Zoom sur... l'hydrologie

La puissance délivrée par une centrale hydroélectrique est proportionnelle au débit turbiné. Il est alors indispensable de déterminer le débit qu'il est possible de turbiner pour dimensionner le projet hydroélectrique et estimer le productible. Il s'agit donc en premier lieu de connaître le débit disponible dans la rivière et ses variations.

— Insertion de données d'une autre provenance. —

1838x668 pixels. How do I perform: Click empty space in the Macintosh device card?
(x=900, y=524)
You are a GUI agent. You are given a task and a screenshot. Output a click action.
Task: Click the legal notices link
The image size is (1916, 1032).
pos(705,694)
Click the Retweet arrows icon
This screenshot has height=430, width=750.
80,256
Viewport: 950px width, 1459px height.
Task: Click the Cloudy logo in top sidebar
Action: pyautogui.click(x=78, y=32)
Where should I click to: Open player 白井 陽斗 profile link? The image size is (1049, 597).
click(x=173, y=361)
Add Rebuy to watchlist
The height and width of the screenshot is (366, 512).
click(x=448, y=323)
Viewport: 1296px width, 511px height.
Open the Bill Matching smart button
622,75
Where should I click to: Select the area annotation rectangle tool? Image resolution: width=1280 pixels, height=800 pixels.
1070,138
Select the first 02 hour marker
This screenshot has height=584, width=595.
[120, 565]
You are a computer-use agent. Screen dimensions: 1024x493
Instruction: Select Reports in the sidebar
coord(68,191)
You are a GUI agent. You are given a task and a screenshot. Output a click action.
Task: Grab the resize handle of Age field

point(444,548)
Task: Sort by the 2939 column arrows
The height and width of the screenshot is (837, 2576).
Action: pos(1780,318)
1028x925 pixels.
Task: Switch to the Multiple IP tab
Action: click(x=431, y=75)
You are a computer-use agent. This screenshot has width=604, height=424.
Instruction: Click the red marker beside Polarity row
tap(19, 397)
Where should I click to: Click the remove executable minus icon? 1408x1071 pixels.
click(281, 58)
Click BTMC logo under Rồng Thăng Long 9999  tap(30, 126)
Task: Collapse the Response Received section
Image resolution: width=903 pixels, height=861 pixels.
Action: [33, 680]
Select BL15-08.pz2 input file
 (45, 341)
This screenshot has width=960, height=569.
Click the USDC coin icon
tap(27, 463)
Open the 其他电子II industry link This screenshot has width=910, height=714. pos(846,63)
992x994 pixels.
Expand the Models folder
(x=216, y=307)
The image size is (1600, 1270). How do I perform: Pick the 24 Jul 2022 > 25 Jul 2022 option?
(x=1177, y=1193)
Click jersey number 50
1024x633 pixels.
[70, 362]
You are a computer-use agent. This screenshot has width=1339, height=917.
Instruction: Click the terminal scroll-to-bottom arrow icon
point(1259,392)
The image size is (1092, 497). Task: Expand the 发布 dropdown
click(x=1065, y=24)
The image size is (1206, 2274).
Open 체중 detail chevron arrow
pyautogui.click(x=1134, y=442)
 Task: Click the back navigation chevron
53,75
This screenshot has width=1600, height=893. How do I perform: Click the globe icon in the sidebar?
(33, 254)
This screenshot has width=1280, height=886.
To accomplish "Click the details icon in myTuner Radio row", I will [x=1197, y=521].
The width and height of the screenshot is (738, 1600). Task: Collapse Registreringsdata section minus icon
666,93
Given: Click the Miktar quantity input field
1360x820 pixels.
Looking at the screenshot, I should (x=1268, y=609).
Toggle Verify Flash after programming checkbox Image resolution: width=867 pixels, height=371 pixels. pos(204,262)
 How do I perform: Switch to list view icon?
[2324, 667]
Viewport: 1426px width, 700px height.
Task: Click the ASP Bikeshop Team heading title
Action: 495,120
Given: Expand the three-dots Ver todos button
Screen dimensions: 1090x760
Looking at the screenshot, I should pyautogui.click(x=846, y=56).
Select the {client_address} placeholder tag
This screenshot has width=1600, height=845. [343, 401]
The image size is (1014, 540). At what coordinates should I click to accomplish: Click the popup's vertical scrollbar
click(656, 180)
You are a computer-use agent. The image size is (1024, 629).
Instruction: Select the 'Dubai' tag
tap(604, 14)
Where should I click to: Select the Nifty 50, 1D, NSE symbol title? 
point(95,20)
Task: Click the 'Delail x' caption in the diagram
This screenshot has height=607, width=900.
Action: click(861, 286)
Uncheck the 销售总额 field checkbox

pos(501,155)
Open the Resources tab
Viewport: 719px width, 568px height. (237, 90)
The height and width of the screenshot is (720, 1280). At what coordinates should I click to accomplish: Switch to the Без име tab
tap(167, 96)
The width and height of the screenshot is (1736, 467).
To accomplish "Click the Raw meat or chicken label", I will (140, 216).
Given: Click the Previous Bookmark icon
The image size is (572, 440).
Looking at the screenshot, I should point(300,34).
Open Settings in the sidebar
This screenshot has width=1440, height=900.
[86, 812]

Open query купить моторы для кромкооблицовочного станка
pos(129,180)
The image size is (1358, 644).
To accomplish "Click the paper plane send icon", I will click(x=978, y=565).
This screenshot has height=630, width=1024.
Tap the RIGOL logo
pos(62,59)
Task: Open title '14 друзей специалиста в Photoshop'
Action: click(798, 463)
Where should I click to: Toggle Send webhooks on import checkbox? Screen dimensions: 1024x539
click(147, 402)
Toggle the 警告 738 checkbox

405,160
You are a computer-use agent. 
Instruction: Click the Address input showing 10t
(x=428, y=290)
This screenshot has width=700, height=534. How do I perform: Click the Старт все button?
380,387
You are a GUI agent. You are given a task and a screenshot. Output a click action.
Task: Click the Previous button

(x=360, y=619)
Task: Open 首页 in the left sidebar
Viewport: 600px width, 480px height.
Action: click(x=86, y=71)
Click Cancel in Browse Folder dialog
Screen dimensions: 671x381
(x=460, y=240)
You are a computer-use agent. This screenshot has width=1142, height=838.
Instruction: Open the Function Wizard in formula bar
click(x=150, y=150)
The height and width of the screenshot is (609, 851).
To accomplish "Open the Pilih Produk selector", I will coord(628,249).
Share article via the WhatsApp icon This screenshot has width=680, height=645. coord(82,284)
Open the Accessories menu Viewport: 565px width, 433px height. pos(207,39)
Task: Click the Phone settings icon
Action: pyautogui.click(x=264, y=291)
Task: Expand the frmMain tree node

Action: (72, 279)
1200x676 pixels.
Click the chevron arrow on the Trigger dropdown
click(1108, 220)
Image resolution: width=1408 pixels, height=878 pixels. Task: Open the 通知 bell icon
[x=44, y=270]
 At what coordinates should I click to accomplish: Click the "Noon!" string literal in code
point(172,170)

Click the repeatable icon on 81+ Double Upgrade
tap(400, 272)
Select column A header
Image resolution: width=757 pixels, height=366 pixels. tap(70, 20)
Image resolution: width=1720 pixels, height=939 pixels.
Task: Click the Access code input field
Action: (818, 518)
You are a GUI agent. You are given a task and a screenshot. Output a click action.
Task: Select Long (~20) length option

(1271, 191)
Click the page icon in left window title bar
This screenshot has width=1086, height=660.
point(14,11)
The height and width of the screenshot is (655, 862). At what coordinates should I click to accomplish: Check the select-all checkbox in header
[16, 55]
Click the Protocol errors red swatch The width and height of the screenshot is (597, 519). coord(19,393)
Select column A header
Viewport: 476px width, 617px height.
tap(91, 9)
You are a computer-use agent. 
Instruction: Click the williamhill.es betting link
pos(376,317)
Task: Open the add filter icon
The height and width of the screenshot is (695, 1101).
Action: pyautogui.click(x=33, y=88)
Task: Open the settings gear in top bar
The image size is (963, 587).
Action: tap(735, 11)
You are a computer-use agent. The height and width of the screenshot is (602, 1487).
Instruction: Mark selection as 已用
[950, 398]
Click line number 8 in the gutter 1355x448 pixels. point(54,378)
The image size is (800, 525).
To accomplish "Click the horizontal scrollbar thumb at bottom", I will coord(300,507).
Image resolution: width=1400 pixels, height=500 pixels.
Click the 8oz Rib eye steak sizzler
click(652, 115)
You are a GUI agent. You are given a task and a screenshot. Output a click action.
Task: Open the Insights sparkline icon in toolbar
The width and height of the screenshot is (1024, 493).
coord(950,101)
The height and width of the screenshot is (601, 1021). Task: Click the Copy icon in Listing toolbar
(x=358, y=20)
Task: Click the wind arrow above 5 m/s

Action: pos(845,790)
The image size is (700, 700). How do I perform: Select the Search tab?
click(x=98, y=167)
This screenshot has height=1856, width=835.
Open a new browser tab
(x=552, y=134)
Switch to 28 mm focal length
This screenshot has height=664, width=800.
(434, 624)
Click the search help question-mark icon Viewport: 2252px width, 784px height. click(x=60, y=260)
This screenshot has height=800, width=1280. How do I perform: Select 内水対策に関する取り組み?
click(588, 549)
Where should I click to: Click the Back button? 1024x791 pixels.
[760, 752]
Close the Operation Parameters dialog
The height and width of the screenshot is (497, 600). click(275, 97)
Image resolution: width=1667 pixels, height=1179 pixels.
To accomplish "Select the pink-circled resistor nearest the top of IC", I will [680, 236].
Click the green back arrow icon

Remarque : l'hydrologie au sens général correspond à l'étude de l’eau dans la nature. Ici on ne se limite qu'à une définition restreinte de l’hydrologie qui concerne l'aspect utile au projet hydroélectrique, à savoir la variation du débit du cours d’eau.


Enjeux

L'étude de l'hydrologie fait partie des étapes préliminaires à tout projet hydroélectrique. Sans cela, il n'est pas possible de déterminer les caractéristiques techniques des ouvrages ni même d'estimer la production prévue. En effet, le type et la taille de la turbine, la dimension des ouvrages de génie civil, les équipements de vantellerie, etc... dépendent du débit disponible et de l'utilisation qu'il est possible d'en faire. L'étude de la distribution des débits est nécessaire pour déterminer le débit d'équipement de la centrale hydroélectrique qui optimise le dimensionnement et la production d'énergie.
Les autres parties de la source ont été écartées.